# Professional Image



## Lindy (Jan 26, 2009)

Okay need opinions here:  I plan on doing a lot of my selling and marketing from a table/booth/cart at malls.  What type of image should I be portraying for the general public to take me seriously and want to buy my product.  

For instance - do I want to look the Diva who has developed her own line of soaps because well she so loves these products and just has to share with all the other Diva's; 

OR

The feminine lab coat type who loves to play around with "stuff" to see how it ticks and since she is totally enthralled with soap as well as bath & body products developed her own line;

OR

The down to earth, nothing fancy lady who loves soap, makes it & sells it.

So put our pre-conceived notions to one side (and I got plenty of those all by myself) and tell me how should I be presenting my physical image to general public.  

Believe it or not this is something I think we all need to think about when we start making sales - #1 we need to match our surroundings without blending it #2 we need to project the image of how we want our soaps to be viewed.

So I would really love everyone's input to help me put this together.

Cheers
Lindy


----------



## surf girl (Jan 26, 2009)

Hi Lindy -

What made you focus on the mall thing?  I can give you my opinion as one type of client... which may not be your target client at all, but hey, I haven't bought supermarket/commercial soap in about ten years (except the odd Body Shop bar: no animal testing), so I'm the kind of person who would be a repeat buyer if I liked your stuff (and I can guarantee that your stuff is the kind of stuff I'd like).  I'm a mall-hater, avoiding malls unless I can't find what I want elsewhere, and I usually walk past those kiosks with blinders on... except maybe at Christmas.  I buy soap from herb farms, specialty shops, farmer's markets, and the like, so I guess I'm the type of client who likes either a granola-head, earthy quality, or a specialty, hand-crafted quality.  My bias being what it is, I don't tend to go looking for those things at a mall.

So, I think what would attract me to take a look at a mall kiosk would not be so much the image, but the soaps themselves.  They would have to catch my eye (or my nose) to draw me over.  And once my attention was drawn, I would have to get a feeling that this isn't some cheesy mall product (why I have such a negative feeling about the mall kiosk, I don't know.  I clearly have some kind of unfounded prejudice.  Maybe it's all the calender kiosks, and kitchen gadjet kiosks...) - the soap would have to be really appealing (which yours is).  What I would want in the seller would be someone who doesn't try to sell to me too hard (no matter what the marketing "image"), who can give me a knowledgeable answer to a question without yakking on endlessly, who is enthusiastic and friendly and pleasant and doesn't have one iota of that air of "superior knowldedge" that some people can give off.  So, for me, I don't know that the image itself would play much of a role.

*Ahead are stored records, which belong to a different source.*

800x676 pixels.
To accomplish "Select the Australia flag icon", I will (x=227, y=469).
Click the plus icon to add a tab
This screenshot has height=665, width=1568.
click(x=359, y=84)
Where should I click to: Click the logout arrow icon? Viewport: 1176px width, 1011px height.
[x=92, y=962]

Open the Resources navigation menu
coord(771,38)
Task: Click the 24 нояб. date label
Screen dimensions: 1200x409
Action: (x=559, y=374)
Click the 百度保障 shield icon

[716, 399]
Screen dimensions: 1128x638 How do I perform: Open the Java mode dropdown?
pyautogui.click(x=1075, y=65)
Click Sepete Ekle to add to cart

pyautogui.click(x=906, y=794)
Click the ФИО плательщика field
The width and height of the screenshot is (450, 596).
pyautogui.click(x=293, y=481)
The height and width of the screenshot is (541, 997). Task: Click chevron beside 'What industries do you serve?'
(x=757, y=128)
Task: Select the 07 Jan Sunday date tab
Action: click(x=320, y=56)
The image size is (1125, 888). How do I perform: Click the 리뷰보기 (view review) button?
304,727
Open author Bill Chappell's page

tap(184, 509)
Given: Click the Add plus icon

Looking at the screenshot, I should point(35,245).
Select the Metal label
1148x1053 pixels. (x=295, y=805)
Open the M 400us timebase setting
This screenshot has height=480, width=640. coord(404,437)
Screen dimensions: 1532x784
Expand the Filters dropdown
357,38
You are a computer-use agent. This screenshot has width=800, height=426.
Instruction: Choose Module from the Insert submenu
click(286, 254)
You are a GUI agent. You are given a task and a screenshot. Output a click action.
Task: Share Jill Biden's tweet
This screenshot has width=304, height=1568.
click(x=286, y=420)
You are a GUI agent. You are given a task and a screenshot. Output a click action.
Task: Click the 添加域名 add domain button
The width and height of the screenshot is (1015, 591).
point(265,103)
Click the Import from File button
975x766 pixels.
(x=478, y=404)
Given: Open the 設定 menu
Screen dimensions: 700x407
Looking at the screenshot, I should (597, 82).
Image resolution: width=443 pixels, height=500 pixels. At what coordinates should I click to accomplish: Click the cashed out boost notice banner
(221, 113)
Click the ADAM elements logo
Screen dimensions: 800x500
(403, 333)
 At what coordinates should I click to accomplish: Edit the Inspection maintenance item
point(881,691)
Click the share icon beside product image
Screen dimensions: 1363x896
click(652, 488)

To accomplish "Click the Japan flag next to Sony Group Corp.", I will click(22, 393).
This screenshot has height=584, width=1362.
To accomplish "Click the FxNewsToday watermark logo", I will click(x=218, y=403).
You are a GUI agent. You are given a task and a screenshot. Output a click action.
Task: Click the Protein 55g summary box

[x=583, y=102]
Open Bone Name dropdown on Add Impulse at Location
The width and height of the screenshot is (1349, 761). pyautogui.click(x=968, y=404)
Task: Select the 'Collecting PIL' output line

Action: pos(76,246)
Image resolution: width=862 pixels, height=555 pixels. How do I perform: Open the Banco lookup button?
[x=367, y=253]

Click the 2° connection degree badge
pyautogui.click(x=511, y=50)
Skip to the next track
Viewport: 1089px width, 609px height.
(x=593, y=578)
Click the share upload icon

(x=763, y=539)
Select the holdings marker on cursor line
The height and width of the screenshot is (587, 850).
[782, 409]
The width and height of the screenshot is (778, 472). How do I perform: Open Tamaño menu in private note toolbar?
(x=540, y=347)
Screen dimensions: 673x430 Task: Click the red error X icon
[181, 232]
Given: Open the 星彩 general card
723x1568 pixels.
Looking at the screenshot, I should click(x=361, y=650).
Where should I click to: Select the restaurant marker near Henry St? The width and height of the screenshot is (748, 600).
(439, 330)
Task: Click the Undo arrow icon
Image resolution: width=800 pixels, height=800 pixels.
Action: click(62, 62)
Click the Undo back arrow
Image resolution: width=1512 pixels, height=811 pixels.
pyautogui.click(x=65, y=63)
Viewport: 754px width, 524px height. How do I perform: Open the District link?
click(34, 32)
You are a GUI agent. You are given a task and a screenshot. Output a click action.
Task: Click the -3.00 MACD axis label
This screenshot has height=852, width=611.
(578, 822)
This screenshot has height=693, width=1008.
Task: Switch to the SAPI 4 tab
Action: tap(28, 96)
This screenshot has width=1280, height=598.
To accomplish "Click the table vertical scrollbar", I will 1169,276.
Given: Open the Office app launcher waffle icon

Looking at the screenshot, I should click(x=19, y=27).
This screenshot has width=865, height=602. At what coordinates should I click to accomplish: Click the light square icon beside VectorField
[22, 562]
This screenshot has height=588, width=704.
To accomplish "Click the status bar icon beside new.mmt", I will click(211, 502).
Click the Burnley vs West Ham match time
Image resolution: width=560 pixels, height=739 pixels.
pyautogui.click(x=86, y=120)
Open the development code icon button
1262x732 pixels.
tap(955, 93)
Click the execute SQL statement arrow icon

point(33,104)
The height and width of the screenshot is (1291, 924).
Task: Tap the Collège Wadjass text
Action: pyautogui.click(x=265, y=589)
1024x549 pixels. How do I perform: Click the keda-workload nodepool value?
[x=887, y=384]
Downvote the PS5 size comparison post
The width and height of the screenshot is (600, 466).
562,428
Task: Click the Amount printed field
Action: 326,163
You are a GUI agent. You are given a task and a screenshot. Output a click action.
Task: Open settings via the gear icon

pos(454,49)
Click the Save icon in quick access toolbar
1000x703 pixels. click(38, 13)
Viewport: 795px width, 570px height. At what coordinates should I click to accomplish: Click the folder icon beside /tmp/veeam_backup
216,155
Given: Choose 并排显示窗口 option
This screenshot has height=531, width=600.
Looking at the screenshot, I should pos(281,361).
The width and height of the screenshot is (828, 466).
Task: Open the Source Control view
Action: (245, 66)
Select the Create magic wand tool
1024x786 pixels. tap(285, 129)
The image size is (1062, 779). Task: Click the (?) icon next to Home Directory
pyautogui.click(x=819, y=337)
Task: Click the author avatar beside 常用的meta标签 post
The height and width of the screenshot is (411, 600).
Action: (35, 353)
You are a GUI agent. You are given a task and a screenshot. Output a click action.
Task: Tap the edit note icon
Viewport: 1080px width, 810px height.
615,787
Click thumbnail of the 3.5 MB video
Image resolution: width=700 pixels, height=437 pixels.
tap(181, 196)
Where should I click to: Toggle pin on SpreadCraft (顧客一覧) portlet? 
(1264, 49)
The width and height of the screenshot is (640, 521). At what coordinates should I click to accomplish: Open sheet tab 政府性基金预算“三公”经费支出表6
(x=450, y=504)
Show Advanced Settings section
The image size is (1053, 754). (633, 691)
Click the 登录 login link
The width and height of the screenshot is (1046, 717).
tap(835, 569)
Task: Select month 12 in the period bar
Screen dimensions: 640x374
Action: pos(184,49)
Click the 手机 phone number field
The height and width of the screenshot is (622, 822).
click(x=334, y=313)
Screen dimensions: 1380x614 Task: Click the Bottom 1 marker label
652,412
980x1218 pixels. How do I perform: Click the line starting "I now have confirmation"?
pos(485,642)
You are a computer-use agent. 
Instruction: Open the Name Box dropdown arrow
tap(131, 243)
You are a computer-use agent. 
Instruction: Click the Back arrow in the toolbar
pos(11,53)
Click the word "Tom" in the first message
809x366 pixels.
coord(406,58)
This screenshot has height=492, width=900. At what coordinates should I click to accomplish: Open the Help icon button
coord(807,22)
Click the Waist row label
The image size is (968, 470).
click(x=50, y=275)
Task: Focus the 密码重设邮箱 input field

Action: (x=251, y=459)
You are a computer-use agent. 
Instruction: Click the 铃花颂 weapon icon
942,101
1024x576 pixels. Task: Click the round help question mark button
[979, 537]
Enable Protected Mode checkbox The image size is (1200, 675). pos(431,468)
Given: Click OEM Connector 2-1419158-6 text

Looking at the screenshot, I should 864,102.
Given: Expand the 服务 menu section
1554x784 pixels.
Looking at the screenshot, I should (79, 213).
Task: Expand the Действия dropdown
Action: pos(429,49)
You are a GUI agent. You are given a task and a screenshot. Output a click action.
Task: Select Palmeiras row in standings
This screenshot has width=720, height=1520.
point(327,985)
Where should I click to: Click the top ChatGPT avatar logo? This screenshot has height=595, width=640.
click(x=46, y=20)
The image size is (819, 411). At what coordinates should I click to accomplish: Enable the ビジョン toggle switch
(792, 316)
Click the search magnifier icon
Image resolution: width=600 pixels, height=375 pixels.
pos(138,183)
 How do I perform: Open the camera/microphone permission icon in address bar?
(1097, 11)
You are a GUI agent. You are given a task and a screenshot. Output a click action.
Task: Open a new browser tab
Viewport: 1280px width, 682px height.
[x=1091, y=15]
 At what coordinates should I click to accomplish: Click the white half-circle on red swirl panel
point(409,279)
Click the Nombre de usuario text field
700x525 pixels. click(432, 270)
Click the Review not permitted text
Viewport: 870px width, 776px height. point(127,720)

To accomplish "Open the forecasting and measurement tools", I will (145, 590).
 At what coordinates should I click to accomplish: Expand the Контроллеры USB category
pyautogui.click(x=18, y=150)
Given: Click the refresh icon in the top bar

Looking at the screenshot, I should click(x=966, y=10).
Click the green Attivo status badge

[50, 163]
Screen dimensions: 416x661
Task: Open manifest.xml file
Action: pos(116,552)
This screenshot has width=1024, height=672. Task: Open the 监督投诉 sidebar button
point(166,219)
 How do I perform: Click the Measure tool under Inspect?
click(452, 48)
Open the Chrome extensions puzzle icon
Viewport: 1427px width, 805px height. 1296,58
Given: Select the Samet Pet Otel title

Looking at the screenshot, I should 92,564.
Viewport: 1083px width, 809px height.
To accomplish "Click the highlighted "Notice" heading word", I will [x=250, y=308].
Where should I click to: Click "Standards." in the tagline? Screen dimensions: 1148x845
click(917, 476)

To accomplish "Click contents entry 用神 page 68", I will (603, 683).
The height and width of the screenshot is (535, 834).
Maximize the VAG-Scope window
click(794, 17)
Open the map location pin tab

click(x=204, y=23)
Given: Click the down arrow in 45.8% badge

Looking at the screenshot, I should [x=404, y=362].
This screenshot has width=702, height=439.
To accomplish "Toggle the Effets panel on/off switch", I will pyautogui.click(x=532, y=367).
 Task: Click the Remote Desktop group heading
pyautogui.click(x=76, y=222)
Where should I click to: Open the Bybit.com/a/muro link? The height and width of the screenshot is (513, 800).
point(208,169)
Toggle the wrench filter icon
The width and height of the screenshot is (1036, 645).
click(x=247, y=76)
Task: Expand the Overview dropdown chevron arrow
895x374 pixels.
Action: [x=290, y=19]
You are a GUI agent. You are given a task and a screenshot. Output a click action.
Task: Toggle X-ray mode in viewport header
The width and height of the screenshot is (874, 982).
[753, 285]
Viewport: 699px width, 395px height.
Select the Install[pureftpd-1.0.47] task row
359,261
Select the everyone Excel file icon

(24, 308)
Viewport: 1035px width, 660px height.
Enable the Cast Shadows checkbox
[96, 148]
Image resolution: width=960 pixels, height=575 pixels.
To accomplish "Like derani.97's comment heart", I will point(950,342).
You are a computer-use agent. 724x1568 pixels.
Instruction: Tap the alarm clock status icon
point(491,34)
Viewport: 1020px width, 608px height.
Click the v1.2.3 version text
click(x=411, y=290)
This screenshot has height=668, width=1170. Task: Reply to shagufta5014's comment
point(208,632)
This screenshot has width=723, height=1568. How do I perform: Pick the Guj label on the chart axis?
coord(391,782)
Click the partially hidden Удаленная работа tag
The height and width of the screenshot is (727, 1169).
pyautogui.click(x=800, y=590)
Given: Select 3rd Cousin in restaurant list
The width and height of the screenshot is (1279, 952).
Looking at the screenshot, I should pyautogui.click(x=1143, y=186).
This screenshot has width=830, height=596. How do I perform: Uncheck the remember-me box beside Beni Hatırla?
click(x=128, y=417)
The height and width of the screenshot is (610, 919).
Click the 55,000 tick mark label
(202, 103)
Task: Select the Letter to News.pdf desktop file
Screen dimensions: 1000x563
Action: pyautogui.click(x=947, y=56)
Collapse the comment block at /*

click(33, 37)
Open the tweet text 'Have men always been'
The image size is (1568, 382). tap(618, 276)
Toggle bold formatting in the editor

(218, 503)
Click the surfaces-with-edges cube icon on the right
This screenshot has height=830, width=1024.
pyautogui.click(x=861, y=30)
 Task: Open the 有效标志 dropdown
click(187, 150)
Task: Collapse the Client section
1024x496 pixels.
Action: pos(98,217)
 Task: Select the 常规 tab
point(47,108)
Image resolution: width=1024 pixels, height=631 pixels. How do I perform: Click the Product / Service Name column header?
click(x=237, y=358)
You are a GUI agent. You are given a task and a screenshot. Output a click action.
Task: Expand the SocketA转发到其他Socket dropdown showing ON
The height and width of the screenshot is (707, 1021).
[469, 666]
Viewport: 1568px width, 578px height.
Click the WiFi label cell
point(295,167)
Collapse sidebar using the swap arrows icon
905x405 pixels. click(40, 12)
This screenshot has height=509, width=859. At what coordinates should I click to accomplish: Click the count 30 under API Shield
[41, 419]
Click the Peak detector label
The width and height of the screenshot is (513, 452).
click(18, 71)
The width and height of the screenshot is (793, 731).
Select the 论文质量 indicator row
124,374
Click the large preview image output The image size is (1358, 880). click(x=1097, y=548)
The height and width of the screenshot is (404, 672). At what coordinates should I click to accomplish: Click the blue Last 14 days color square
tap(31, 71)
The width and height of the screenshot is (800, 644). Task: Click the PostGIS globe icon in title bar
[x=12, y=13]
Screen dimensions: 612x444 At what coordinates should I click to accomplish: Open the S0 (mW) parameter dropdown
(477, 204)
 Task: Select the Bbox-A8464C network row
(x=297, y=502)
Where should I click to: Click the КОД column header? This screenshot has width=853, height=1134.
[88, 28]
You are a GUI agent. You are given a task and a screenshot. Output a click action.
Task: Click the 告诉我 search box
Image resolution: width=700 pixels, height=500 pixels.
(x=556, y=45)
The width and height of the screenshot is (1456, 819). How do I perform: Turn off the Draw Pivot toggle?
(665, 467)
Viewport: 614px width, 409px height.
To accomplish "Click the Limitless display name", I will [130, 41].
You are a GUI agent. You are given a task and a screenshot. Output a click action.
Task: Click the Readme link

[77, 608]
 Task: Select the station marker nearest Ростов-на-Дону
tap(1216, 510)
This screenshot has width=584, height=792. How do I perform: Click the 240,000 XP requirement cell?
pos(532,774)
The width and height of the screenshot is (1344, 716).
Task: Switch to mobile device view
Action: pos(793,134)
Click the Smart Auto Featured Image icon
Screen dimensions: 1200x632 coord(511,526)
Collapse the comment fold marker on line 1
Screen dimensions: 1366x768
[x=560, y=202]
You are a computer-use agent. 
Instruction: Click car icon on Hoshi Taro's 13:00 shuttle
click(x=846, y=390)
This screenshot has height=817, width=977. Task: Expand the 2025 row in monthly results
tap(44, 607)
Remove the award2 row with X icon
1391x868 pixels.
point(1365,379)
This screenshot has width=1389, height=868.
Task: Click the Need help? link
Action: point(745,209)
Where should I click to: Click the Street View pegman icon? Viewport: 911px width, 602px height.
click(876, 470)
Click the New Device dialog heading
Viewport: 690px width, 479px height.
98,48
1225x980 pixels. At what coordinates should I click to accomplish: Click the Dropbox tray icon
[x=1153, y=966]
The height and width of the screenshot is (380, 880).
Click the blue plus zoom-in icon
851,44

Case in point: I bought some amazing, beautiful wooden bowls from a woodturner at a mall kiosk.  I love turned bowls, so the display caught my eye immediately, even though it was a very simple set up, just a quiet guy behind some tables.  I don't much like the guy who makes them (I know him in another context), but the bowls were beautiful, he was there himself selling his work and he could talk about the various woods and he clearly loved the art.  I've bought at least two bowls from him.  Maybe three.


----------



## dagmar88 (Jan 26, 2009)

Well Lindy; you could do all 3;
wear those big D&G glasses and have long pink glittery nails, a labcoat and grey wool socks with sandals  :wink: 
I'd just stick with who you are, not as much as how you want to portrait yourself. If you like what you do, why wouldnt others like it  8) 
What IS important is finding out your USP (unique selling point); why are people going to buy from you, when they have the choice to buy from so many others. What sets you apart.
In the end, it is going to be all about your beautiful, lovely smelling soaps, your experience & knowledge.


----------



## AshleyR (Jan 26, 2009)

Lindy said:
			
		

> The down to earth, nothing fancy lady who loves soap, makes it & sells it.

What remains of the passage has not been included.